=== TEXTE À LIRE ===

En action depuis avril 2007, l’ARMT s'est réunie 23 fois en séance plénière, a auditionné 12 personnes dans le cadre de sa mission d'observation des mesures techniques, et participé à 12 colloques, tables rondes ou séminaires. Mais elle n'a pas rendu une seule décision, sauf les nominations de son Président et de son Secrétaire Général[20]. Faute de saisine, personne ne lui a demandé de trancher un problème d'interopérabilité ou d'abus de MTP pour lesquels la loi lui donnait compétence. Sa faible intervention s’explique par plusieurs raisons.

L’abandon progressif des mesures techniques de protection

La problématique des mesures techniques de protection qui avait occupé une place centrale dans les débats de la loi DAVDSI a perdu une part de son acuité depuis que, dans le secteur de la musique, on constate un abandon progressif des mesures techniques de protection.

Depuis 2007, on assiste à une montée en puissance de l’hostilité envers les mesures techniques de protection. Dans une lettre ouverte publiée le 6 février 2007, Steve Jobs lui même remet en cause le choix des mesures techniques de protection. Il estime qu’elles freinent la croissance des ventes de musique en ligne et appelle les majors à fournir leur catalogue sans DRM (digital rights management): “Imaginez un monde où chaque kiosque en ligne vendrait de la musique sans DRM. (...) N’importe quel lecteur pourrait lire de la musique achetée sur n’importe quel kiosque. Ce serait à l’évidence la meilleure solution pour le consommateur. Et Apple l’adopterait.” Steve Jobs estime que les DRM n’ont pas fait leurs preuves pour stopper le piratage, et ne les feront peut être jamais[21].

=== SEGMENT DE DONNÉES ===

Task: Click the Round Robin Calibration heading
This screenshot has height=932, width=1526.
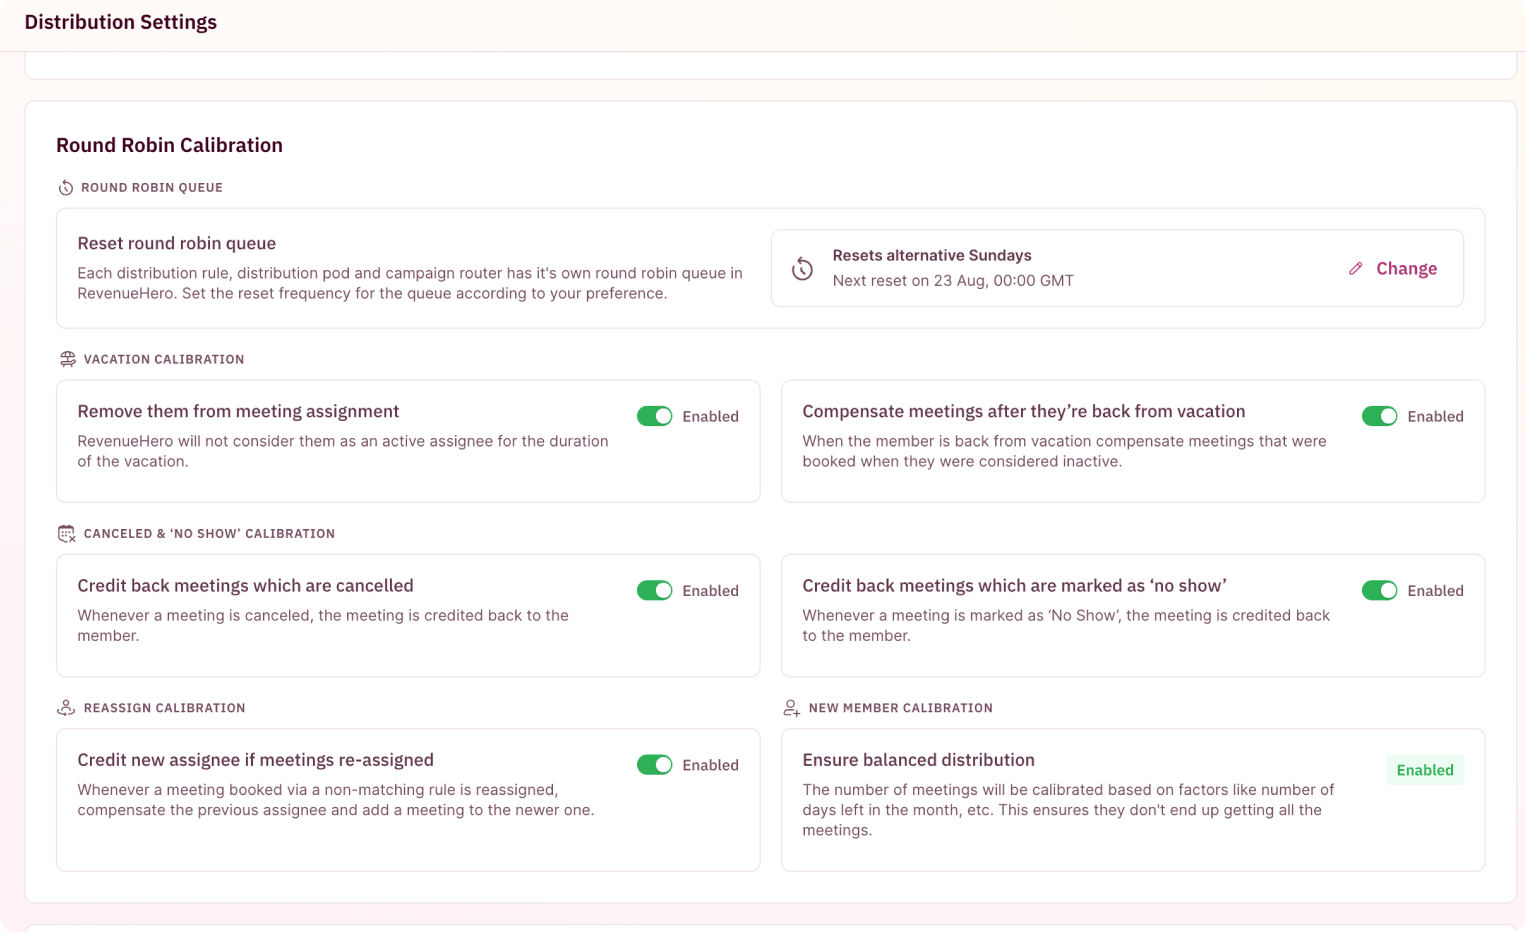Action: 169,145
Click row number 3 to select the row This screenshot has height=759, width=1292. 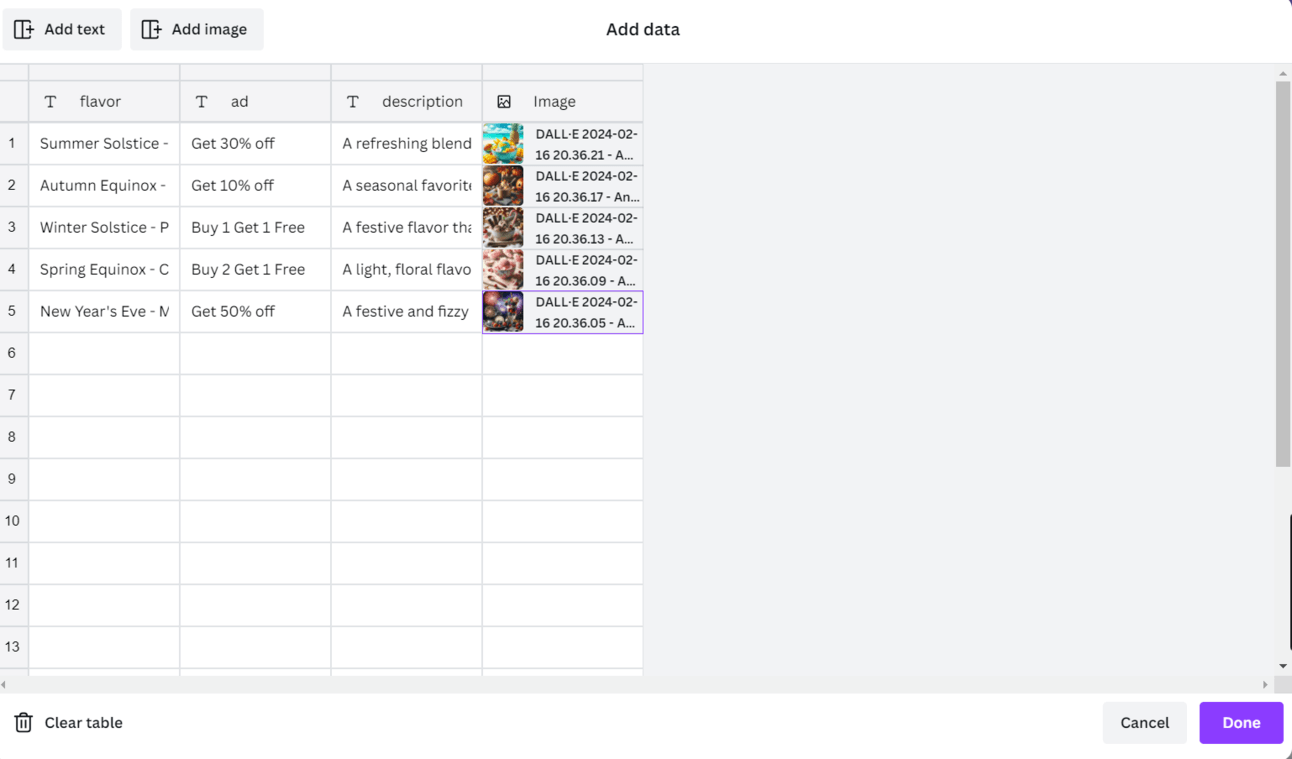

===

→ TRAVAIL À FAIRE:
1 - Pouvez-vous recopier le texte sur les mesures techniques de protection entre « En action depuis » et « par plusieurs raisons. », bornes incluses, en remplaçant « colloques » par « conférences » ?
2 - Les affirmations suivantes concordent-elles avec le texte sur les mesures techniques de protection ? Répondez par oui ou par non pour chacune, en citant les mots du texte qui tranchent.
(a) L’ARMT a rendu plusieurs décisions sur des problèmes d’interopérabilité.
(b) La lettre ouverte de Steve Jobs a été publiée le 6 février 2007.
(c) L’ARMT a auditionné 12 personnes.
3 - Pouvez-vous poursuivre le texte sur les mesures techniques de protection à partir de sa dernière phrase ?

→ EN RÉPONSE:
1 -
En action depuis avril 2007, l’ARMT s'est réunie 23 fois en séance plénière, a auditionné 12 personnes dans le cadre de sa mission d'observation des mesures techniques, et participé à 12 conférences, tables rondes ou séminaires. Mais elle n'a pas rendu une seule décision, sauf les nominations de son Président et de son Secrétaire Général[20]. Faute de saisine, personne ne lui a demandé de trancher un problème d'interopérabilité ou d'abus de MTP pour lesquels la loi lui donnait compétence. Sa faible intervention s’explique par plusieurs raisons.

2 -
(a) Non : « elle n'a pas rendu une seule décision ».
(b) Oui : « Dans une lettre ouverte publiée le 6 février 2007 ».
(c) Oui : « a auditionné 12 personnes ».

3 -
Certains éditeurs et producteurs ont tiré une leçon de ces différentes sonnettes d’alarme et ont alors accepté une diffusion de leurs catalogues sans MTP. Aux États-Unis, les plates-formes de téléchargement légal proposant des morceaux sans DRM se sont multipliées. EMI, quatrième maison de disque en termes de parts de marché mondial, fut la première à abandonner les DRM en avril 2007, avant que Universal Music Group, ne lui emboîte le pas en août 2007. En novembre 2008, la troisième major Warner Music Group a annoncé qu'elle allait proposer via le magasin en ligne Amazon.com des titres au format MP3, donc sans DRM. Le 29 décembre 2008, Sony BMG Music Entertainment a annoncé qu'il allait cesser de protéger par dispositif anti-copie ses titres vendus au format numérique. La deuxième plus grande maison de disque mondiale, devient ainsi la dernière des quatre majors du disque à abandonner les dispositifs DRM pour les supports dématérialisé.

En France, depuis janvier 2007, Fnacmusic.com et VirginMega.fr proposent un catalogue d’environ 200 000 titres non protégés au format MP3. Le 28 octobre 2008, les ayants droit ont accéléré le processus de levé des DRM sur le catalogue des titres français en annonçant la fin des DRM exactement un jour avant l’examen du texte sur la riposte graduée par le Sénat. Par ailleurs, depuis le 7 novembre 2008, Universal a retiré toutes les mesures techniques de protection bloquantes de ses titres. “Universal a décidé de prendre les devants. Nous allons mener plusieurs expérimentations d’ici à la fin de l’année pour tester l’impact d’une telle mesure et voir si l’absence de verrous fait grimper le nombre de téléchargements », a expliqué Pascal Nègre, président d’Universal Music France. « Si le consommateur, sensibilisé par la loi, arrête de pirater, nous n’aurons plus besoin de protéger nos oeuvres. Le choix ne se fera plus entre le payant et le gratuit mais entre le payant et le risqué.” Dans le même temps, SFR lance en partenariat avec Universal Music sa première offre de téléchargement illimité sans DRM sur mobile.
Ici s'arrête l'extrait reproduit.